## START DATASET EXTRACT

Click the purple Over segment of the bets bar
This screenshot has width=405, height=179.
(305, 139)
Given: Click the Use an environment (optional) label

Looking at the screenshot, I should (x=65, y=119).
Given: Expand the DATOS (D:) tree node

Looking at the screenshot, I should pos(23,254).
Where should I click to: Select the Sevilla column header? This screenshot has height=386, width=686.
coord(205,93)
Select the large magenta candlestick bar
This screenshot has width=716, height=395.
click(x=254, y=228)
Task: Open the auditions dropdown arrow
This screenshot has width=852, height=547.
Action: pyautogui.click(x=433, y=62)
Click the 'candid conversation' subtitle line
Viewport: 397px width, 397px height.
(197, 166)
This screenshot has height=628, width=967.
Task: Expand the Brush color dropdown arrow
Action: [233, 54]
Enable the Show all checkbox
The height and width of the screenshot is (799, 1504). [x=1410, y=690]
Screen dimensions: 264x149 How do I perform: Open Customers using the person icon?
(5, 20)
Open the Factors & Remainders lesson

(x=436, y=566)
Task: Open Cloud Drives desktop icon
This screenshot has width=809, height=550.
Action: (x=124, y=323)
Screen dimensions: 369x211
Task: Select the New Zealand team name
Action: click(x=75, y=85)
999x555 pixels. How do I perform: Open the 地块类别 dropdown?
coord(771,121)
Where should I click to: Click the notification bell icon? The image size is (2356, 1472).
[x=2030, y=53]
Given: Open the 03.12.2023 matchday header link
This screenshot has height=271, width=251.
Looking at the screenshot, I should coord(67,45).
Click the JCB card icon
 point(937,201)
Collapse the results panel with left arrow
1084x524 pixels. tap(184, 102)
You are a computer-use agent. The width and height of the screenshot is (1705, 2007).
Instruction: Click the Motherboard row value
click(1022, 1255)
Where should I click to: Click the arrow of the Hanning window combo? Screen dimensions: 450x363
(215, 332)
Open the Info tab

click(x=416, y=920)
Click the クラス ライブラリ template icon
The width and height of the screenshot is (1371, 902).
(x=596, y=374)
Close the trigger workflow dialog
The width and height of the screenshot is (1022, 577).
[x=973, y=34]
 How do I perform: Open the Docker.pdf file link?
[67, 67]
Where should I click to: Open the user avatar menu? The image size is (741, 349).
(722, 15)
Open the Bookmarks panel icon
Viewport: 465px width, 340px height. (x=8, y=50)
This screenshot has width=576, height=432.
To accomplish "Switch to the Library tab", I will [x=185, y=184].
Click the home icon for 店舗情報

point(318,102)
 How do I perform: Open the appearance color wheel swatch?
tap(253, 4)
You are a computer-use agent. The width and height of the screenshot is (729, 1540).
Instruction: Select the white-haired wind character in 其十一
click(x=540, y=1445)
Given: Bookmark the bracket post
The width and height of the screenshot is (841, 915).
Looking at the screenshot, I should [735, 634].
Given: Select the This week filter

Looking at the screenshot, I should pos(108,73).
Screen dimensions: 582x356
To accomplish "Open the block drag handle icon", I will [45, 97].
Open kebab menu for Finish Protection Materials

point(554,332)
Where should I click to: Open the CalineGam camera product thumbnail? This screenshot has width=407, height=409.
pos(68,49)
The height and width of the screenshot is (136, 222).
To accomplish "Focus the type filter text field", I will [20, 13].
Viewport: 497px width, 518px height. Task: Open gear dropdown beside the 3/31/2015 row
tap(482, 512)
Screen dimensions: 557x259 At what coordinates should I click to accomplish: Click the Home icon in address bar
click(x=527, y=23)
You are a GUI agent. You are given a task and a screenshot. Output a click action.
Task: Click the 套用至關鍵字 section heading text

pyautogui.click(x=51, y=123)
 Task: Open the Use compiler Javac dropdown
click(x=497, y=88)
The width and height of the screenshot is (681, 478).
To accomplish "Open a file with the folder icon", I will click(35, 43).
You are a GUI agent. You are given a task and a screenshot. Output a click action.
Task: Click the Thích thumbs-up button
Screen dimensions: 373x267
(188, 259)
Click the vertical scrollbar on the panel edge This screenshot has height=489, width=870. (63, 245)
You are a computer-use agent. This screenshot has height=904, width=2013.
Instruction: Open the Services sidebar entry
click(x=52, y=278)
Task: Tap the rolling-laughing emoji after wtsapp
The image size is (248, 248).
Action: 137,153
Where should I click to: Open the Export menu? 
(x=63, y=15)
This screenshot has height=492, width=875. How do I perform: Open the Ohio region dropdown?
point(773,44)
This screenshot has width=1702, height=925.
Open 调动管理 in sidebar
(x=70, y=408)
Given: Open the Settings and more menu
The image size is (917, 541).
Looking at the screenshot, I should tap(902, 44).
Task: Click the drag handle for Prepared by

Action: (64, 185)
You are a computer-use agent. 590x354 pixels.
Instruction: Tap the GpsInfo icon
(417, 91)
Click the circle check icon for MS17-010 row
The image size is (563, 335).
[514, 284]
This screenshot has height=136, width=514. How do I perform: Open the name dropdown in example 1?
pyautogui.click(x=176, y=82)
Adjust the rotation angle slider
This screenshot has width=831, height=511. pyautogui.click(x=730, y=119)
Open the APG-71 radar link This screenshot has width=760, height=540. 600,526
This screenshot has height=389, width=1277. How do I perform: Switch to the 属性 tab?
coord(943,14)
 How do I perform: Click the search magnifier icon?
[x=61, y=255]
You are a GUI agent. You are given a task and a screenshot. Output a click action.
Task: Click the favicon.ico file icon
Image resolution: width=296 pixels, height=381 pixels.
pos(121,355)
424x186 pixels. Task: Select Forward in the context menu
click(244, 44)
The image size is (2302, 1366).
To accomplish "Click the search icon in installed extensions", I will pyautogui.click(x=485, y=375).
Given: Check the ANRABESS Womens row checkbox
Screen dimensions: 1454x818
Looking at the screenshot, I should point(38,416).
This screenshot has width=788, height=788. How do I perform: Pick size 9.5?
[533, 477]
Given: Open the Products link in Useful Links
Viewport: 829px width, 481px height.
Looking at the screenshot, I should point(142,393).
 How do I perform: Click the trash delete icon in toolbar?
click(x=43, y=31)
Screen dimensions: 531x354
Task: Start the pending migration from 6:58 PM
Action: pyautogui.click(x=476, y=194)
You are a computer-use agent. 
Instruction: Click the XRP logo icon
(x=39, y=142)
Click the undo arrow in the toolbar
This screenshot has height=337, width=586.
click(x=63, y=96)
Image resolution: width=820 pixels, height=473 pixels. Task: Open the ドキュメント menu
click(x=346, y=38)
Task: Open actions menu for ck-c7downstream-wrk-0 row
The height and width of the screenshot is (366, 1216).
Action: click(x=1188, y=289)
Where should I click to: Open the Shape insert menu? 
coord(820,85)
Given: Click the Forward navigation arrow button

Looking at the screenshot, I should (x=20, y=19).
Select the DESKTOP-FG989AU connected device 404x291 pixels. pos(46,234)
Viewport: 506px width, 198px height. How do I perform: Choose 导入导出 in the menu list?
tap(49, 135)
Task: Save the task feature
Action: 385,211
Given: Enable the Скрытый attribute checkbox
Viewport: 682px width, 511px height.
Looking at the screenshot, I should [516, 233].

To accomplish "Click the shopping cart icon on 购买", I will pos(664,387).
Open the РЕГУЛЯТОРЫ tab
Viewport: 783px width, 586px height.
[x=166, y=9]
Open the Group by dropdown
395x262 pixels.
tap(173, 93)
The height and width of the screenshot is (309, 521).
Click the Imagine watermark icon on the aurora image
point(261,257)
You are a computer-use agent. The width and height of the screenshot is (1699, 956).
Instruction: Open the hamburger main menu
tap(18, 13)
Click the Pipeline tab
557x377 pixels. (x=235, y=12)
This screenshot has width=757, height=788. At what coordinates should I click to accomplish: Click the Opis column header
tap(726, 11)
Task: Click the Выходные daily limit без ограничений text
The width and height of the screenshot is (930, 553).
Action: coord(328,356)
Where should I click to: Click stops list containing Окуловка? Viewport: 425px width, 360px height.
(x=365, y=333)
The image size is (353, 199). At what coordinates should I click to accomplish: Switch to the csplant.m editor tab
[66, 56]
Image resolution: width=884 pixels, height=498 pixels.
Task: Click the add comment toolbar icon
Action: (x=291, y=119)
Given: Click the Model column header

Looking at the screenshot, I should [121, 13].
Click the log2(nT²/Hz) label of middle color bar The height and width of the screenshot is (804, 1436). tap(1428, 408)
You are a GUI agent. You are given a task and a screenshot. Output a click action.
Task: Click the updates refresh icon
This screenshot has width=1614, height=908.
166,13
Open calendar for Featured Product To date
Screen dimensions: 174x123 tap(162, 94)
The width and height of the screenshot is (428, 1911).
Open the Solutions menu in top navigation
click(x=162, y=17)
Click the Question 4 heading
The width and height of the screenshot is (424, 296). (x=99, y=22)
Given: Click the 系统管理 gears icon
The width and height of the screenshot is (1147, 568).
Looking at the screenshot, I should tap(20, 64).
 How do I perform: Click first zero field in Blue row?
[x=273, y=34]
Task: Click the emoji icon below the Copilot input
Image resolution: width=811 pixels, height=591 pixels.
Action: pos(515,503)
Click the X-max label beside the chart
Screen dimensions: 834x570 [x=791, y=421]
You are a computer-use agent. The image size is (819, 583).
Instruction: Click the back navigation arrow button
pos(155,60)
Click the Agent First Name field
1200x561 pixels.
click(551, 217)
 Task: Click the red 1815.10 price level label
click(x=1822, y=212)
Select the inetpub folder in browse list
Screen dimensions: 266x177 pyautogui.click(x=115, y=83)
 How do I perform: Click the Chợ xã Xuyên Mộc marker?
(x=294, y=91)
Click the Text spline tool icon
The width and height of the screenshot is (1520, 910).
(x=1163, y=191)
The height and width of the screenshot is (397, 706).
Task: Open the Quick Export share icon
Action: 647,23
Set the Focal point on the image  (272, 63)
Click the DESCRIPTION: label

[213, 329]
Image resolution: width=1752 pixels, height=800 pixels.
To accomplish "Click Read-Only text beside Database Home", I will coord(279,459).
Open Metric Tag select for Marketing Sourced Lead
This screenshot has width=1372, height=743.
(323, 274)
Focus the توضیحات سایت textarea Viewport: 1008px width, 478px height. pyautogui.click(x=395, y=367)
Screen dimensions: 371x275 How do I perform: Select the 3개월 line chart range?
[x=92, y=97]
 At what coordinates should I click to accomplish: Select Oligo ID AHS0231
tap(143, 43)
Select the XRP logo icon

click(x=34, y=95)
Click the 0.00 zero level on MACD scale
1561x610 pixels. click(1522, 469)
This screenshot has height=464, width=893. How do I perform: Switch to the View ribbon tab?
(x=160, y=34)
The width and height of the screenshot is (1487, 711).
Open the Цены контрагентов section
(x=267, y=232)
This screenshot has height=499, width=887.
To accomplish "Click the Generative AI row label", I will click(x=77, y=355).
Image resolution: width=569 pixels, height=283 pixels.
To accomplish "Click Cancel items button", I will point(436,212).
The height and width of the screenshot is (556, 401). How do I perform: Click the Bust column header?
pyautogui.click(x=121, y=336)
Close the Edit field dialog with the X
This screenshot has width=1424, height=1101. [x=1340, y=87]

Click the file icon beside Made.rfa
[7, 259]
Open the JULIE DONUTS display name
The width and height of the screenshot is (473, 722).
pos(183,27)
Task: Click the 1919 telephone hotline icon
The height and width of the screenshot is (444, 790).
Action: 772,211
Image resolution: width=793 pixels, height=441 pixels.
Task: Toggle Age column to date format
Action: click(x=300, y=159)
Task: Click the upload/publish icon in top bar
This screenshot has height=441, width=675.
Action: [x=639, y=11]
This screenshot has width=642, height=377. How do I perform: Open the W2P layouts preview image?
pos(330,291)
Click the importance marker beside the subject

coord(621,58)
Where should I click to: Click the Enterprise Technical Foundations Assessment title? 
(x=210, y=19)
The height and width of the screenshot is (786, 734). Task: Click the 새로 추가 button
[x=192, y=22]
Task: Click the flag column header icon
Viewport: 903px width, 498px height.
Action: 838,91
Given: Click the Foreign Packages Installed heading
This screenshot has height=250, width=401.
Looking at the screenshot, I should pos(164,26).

## END DATASET EXTRACT

▶ **TASK DESCRIPTION**
Copy out, word for word, the rows from the line with "This screenshot has width=788, height=788." to the line with "click(x=63, y=96)", both of those lines included.

▶ **TASK OUTPUT**
This screenshot has width=788, height=788. How do I perform: Pick size 9.5?
[533, 477]
Given: Open the Products link in Useful Links
Viewport: 829px width, 481px height.
Looking at the screenshot, I should point(142,393).
 How do I perform: Click the trash delete icon in toolbar?
click(x=43, y=31)
Screen dimensions: 531x354
Task: Start the pending migration from 6:58 PM
Action: pyautogui.click(x=476, y=194)
You are a computer-use agent. 
Instruction: Click the XRP logo icon
(x=39, y=142)
Click the undo arrow in the toolbar
This screenshot has height=337, width=586.
click(x=63, y=96)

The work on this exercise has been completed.